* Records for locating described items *

—————

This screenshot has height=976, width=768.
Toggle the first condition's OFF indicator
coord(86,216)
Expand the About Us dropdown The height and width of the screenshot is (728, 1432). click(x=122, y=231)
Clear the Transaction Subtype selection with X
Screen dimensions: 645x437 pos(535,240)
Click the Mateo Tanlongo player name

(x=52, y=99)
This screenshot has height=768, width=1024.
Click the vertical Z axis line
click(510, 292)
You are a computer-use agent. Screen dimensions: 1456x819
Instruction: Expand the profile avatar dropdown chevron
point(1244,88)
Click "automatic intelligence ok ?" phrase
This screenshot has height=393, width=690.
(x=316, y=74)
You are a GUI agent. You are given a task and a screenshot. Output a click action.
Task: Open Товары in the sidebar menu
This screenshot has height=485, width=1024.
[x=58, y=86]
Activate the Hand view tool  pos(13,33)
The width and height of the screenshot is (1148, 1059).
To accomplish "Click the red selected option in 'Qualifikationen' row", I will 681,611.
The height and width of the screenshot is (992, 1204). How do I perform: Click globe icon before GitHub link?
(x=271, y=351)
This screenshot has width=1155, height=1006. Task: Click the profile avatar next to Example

—————

* Task brief *
Update the part that opens with the line containing "The width and" and runs through the end of the records. Write those lines out again with "globe" replaced by "world" and everything else left unchanged.

* Exercise solution *
The width and height of the screenshot is (1148, 1059).
To accomplish "Click the red selected option in 'Qualifikationen' row", I will 681,611.
The height and width of the screenshot is (992, 1204). How do I perform: Click world icon before GitHub link?
(x=271, y=351)
This screenshot has width=1155, height=1006. Task: Click the profile avatar next to Example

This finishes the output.